Work is underway preparing the mounting system for the colossal squid in its display tank.
Unless the squid is supported by acrylic mounts it will remain a collapsed heap on the bottom of the tank – not very appealling!
To display it in as realistic pose as possible a series of supports will be manufactured to splay the tentacles out so the beak can be seen, and to expand the mantle from its collapsed position.
The squid will be slightly angled to one side in the tank, so it will be possible to see the eye and even the funnel, which is on the under side of the mantle. lighting inside the tank will illuminate the specimen from the sides – eliminating any glare or reflection from the surface of the preservative.

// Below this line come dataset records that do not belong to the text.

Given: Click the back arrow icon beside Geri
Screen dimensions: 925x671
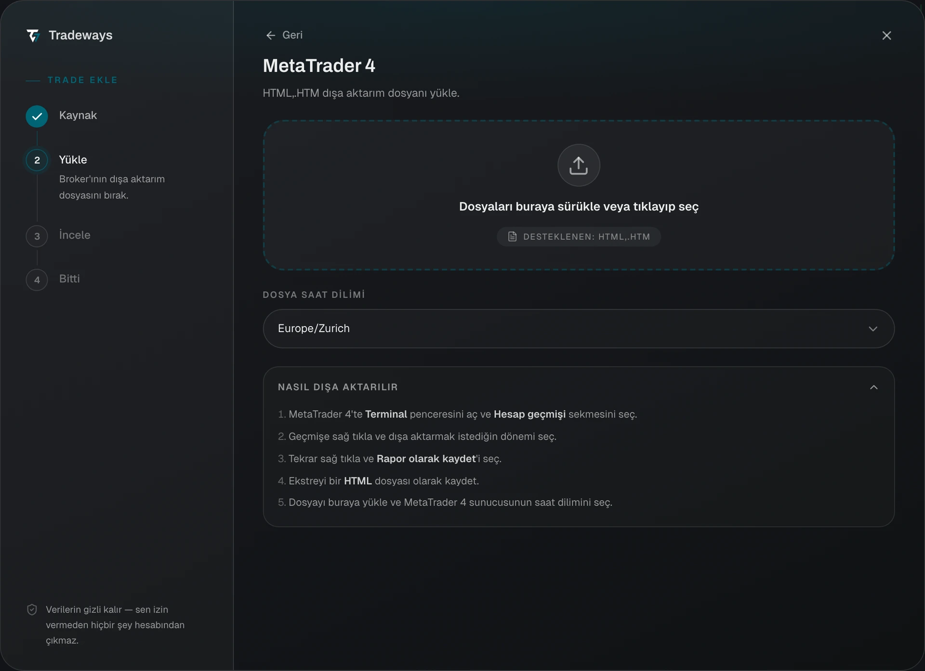Looking at the screenshot, I should [271, 35].
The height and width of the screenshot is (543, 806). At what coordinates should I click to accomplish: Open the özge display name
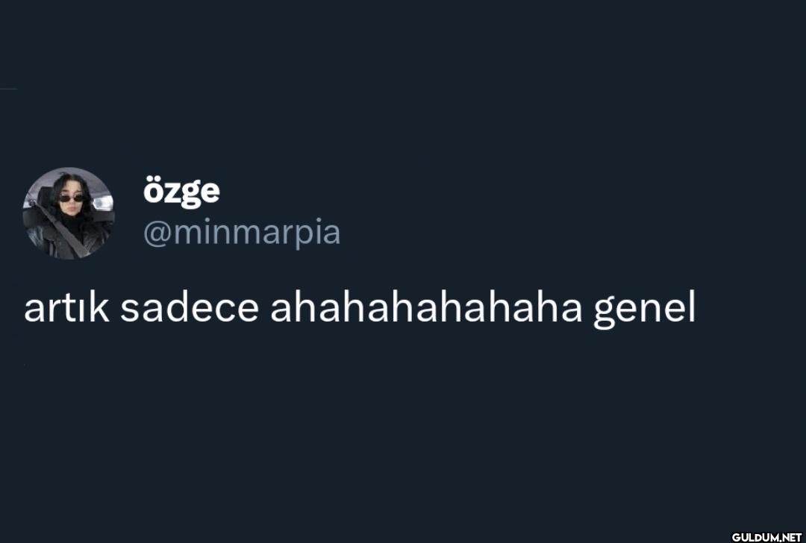pyautogui.click(x=181, y=192)
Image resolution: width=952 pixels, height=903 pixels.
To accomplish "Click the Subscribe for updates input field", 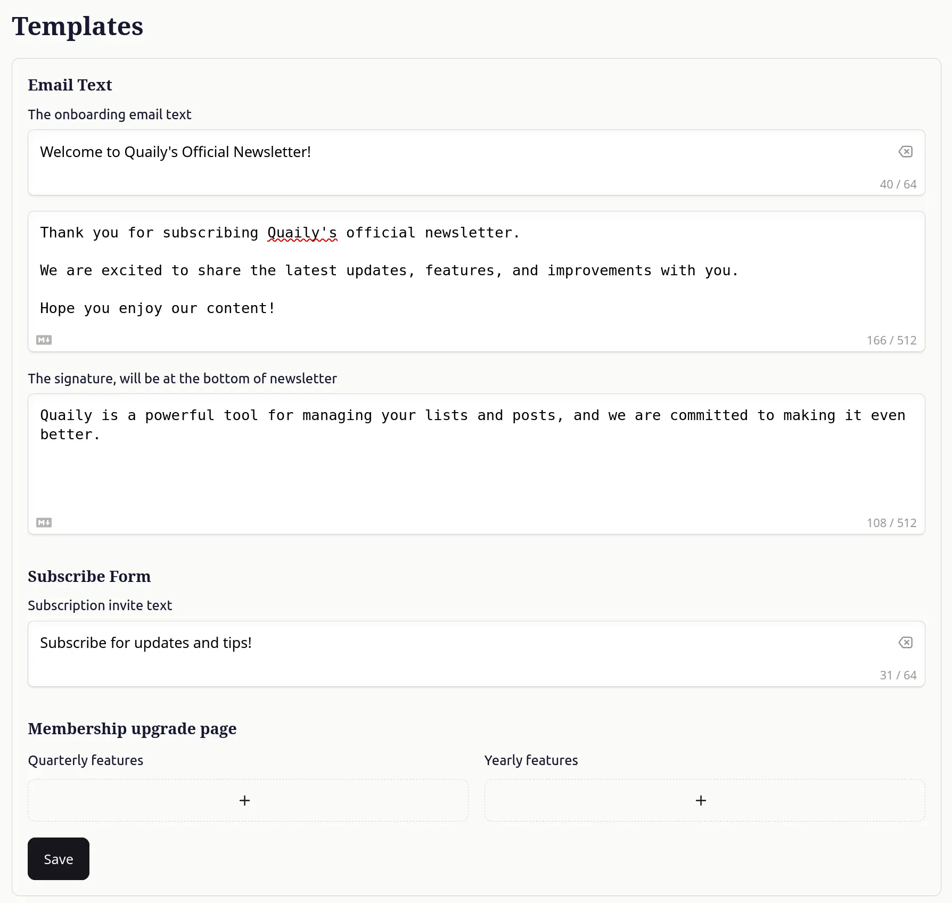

Te Papa conservators Mark Kent and Robert Clendon have to work with the specimen partially supported by the liquid preservative. The arms are held in the desired position using plastic food wrap while they prepare the template. The template will then be used to cut the final acrylic mount. Once the templates are completed and the mounts made, the specimen will be moved to the museum building at Cable Street and mounted properly, before the lid is placed on the tank it is filled with the preservative solution.
The fluid has discoloured slightly (but not as much as we thought it would)- we think some pigment has leached from the skin. Some of the “discoloration” you see in the image is just the reflection of the colour in the room – if you look closely at the submerged arms it is much clearer. All of the fluid will be drained before the specimen is moved during the gallery refurbishment next month, and replaced with a fresh solution for the opening in December.
Nice job boys. The fluid looks a bit yellow to me, is there a plan to replace it?